The observability hub controller polls ARG and creates Reconciler custom resources with the information about the host and deployment state.

Example

apiVersion: hub.kalypso.io/v1alpha1
kind: AzureResourceGraph
metadata:
  name: azureresourcegraph-sample
spec:
  subscription: "7be1b9e7-57ca-47ff-b5ab-82e7ccb8c611"
  tenant: "16b3c013-d300-468d-ac64-7eda0820b6d3"  
  managedIdentity: "02552706-98f9-4301-a473-017752fc430b"
  interval: 10s

Observability hub API

TBD

Installation

Refer to the Installation guide to install Kalypso Observability Hub.

Contributing

This project welcomes contributions and suggestions.
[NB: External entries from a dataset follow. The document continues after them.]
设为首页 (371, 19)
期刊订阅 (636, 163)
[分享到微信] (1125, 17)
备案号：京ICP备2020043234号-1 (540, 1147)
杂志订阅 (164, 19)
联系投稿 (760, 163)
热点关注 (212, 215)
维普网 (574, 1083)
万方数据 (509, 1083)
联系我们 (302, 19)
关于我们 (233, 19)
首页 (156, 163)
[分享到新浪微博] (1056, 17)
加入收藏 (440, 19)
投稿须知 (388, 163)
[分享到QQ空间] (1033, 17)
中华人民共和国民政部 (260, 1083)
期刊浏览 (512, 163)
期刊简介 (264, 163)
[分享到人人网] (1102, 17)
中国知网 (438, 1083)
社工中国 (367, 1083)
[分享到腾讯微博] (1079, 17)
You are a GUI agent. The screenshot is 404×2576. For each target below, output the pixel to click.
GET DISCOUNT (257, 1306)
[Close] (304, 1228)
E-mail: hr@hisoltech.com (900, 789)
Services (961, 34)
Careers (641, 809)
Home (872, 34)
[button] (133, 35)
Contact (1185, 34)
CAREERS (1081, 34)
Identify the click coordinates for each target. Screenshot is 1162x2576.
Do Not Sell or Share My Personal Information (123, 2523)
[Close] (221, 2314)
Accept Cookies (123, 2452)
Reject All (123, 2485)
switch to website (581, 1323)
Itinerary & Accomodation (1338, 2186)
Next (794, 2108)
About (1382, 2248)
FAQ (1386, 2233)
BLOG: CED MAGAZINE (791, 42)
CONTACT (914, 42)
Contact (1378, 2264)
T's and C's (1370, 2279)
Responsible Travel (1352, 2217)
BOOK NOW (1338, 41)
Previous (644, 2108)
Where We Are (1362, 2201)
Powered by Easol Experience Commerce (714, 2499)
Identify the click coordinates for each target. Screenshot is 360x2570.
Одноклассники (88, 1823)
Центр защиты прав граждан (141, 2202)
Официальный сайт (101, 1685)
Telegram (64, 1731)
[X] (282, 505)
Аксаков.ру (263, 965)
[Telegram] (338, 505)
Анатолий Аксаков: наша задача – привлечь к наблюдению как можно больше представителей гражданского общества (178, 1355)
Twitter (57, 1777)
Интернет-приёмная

Most contributions require you to agree to a Contributor License Agreement (CLA) declaring that you have the right to, and actually do, grant us the rights to use your contribution. For details, visit https://cla.opensource.microsoft.com.

When you submit a pull request, a CLA bot will automatically determine whether you need to provide a CLA and decorate the PR appropriately (e.g., status check, comment). Simply follow the instructions provided by the bot. You will only need to do this once across all repos using our CLA.

This project has adopted the Microsoft Open Source Code of Conduct. For more information see the Code of Conduct FAQ or contact [email protected] with any additional questions or comments.

Trademarks

This project may contain trademarks or logos for projects, products, or services. Authorized use of Microsoft trademarks or logos is subject to and must follow Microsoft's Trademark & Brand Guidelines. Use of Microsoft trademarks or logos in modified versions of this project must not cause confusion or imply Microsoft sponsorship. Any use of third-party trademarks or logos are subject to those third-party's policies.